DATASET:
────────
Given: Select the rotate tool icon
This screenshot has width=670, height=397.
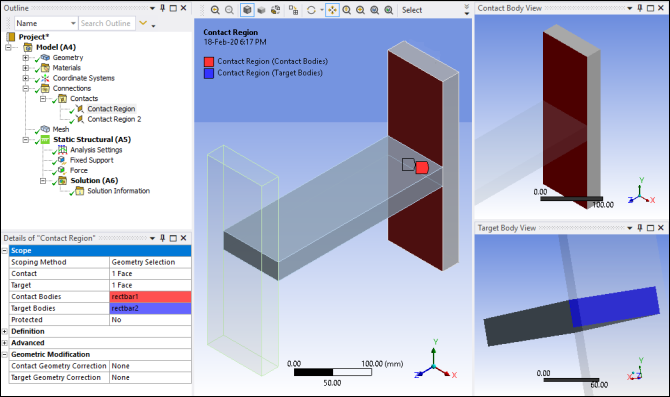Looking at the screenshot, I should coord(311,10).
────────
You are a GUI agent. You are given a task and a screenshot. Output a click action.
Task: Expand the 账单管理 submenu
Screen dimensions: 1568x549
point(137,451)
────────
EXERCISE BRIEF:
Retype the listing from the line with "Given: Select the rotate tool icon" to the line with "Looking at the", leaving out the pictures.

EXERCISE RESULT:
Given: Select the rotate tool icon
This screenshot has width=670, height=397.
Looking at the screenshot, I should coord(311,10).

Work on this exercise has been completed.